_Provided passage_
--- Begin ---

In today's excerpt - defining the difference between musical notes and ordinary noises:
"Every day you will hear millions of sounds and only a few of them will be musical notes. Usually, musical notes are created deliberately from a musical instrument, but they can be produced in non-musical situations - when you 'ping' a wineglass or ring a doorbell, for example. Whenever and however they are produced, musical notes sound different from all other noises.
"What's the difference between a musical note and any other sort of noise? Everyone you know will have some sort of answer to this question, but most of them will be based on the idea that musical notes sound ... er ... musical and other noises are ... er ... not musical. ...
"If you throw a stone into a flat, calm pond you will disturb the surface of the water and create ripples which travel away from the initial splash. Similarly, if you click your fingers in a quiet room, you will disturb the air and ripples of disturbance will move away from your hand. In the case of the stone in the pond, the ripples involve a change in the height of the water and our eyes can clearly see what's going on: the height of the water goes up-down-up-down-up-down as the ripples travel away from the splash.

--- End ---

_The problem_
In the excerpt on musical notes, what two non-musical situations are given as examples of producing musical notes? The listing comes from a separate source unrelated to the excerpt.

_Dataset content_
--- Begin ---

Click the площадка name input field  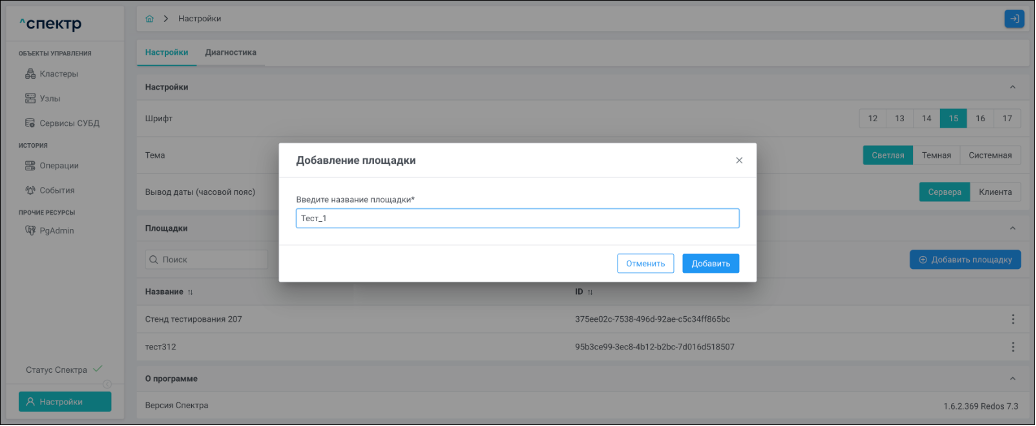[517, 218]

--- End ---

_Correct answer_
Pinging a wineglass and ringing a doorbell.